### PAGE EXCERPT
★ ★ ★ ★ ★ ★ ★

Afserver crashes

General discussions and questions.
selsner
Posts: 47
Joined: Wed Jan 25, 2017 11:20 am

Re: Afserver crashes

Post by selsner »

or maybe you can give me a good hint on how to properly attach valgrind so we have more debug info.
CGRU 2.3.1 - CentOS 7.7

Sebastian Elsner - Pipeline Technical Director - RISE
www.risefx.com
User avatar
timurhai
Site Admin
Posts: 911
Joined: Sun Jan 15, 2017 8:40 pm
Location: Russia, Korolev
Contact:

Re: Afserver crashes

Post by timurhai »

Hi.
As it crashes on a new thread start, i can say the exact SIGSEGV point in the code:
https://github.com/CGRU/cgru/blob/maste ... d.cpp#L255

But unfortunately for now i can't say why we have some probability to hung there.
And why this probability is differ on different platforms.

Pthread library uses system "clone" call.
For now i do not know what we need to know more and what more can valgrind say, but may be it can help more.
Timur Hairulin
CGRU 3.3.1, Ubuntu 20.04, 22.04, MS Windows 10 (clients only).
User avatar
timurhai
Site Admin
Posts: 911
Joined: Sun Jan 15, 2017 8:40 pm
Location: Russia, Korolev
Contact:

Re: Afserver crashes

Post by timurhai »

Hi.

I just wrote (and committed) threads raising test:
https://github.com/CGRU/cgru/blob/maste ... st.cpp#L41
It is an afcmd command that do almost the same as afserver on each new connection.

Strange results:

On my laptop (ubuntu16 gcc 5.4) i can raise 1 000 000 threads. Tried many times - no crashes.
But afserver crashes on this platform on when i spawn 200 afrenders.

At work (ubuntu14 gcc4.8) this test can crash staring from 1000 threads and definitely crash on 100 000 threads.
But i can`t crash afserver on this platform, including crash-tests with 200 afrenders.

I should read about pthread library more. Likely that afanasy uses it some incorrectly.
( note that DlThread class was just taken from 3delight, that is not a server, but render engine )

You are welcome to test this command on your platforms.
Timur Hairulin
CGRU 3.3.1, Ubuntu 20.04, 22.04, MS Windows 10 (clients only).
selsner
Posts: 47
Joined: Wed Jan 25, 2017 11:20 am

Re: Afserver crashes

Post by selsner »

I am not able to get it to crash ....
CGRU 2.3.1 - CentOS 7.7

Sebastian Elsner - Pipeline Technical Director - RISE
www.risefx.com
seven11
Posts: 20
Joined: Tue Feb 21, 2017 8:03 pm

Re: Afserver crashes

Post by seven11 »

@selsner,
Are you on a 32 or 64 bit kernel running the afserver?

Timur,
Why is the stack size for each thread so large? I have been testing an afserver with the thread stack size set to 32768 which reduces the virtual memory usage. I couldn't find where
the stack size was being set so I add this pthread_attr_setstacksize(&attr, 32768); to dlThread.cpp

Have a look at the first answer of this post:
http://stackoverflow.com/questions/5585 ... -of-memory

Scott
seven11
Posts: 20
Joined: Tue Feb 21, 2017 8:03 pm

Re: Afserver crashes

Post by seven11 »

★ ★ ★ ★ ★ ★ ★

### SUPPLIED MATERIAL
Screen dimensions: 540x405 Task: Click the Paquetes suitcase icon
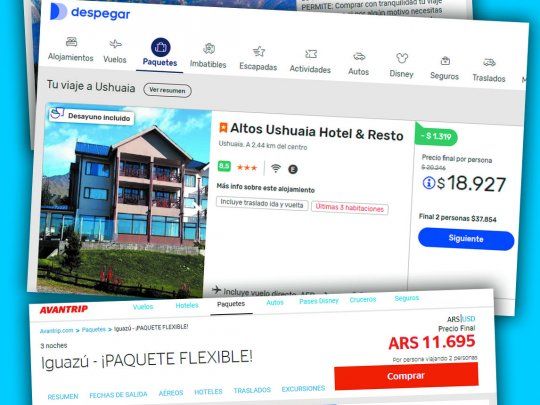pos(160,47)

★ ★ ★ ★ ★ ★ ★

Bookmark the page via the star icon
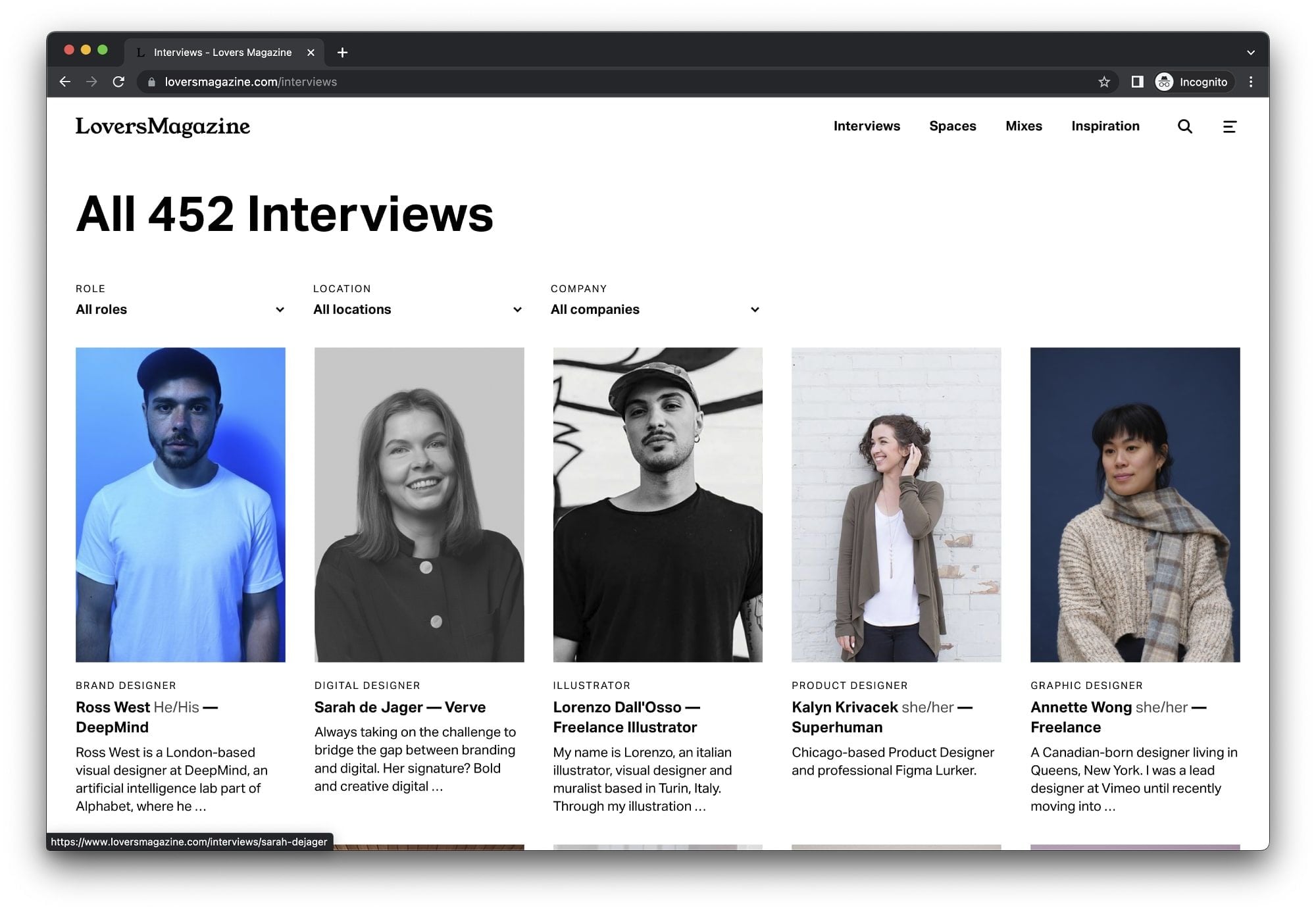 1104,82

★ ★ ★ ★ ★ ★ ★

Continue the Afserver crashes forum thread from where it stops, writing the next post by seven11.

### TASK RESPONSE
So on my afserver machine each pthread stack uses 10485760 of virtual memory on a stock 2.2.1 afserver.

Here's the patch code if someone would like to try it:

Code: Select all

--- dlThread.cpp	2017-03-15 12:09:05.300428237 -0700
+++ dlThread.cpp.mod	2017-03-15 12:08:45.772250461 -0700
@@ -23,6 +23,7 @@
 /* The following chunk are for GetNbProcessors. */
 #ifdef LINUX
 #include	<sys/sysinfo.h>
+#include <stdio.h>
 #endif
 
 #ifdef IRIX
@@ -246,6 +247,12 @@
 #else
 	pthread_attr_t attr;
 	pthread_attr_init( &attr );
+	pthread_attr_setstacksize(&attr, 32768);
+
+//	size_t size;
+//	int ret = pthread_attr_getstacksize(&attr, &size);
+//	printf ( "Get: ret=%d,size=%u\n" , ret , size ) ;
+
 	if( detached )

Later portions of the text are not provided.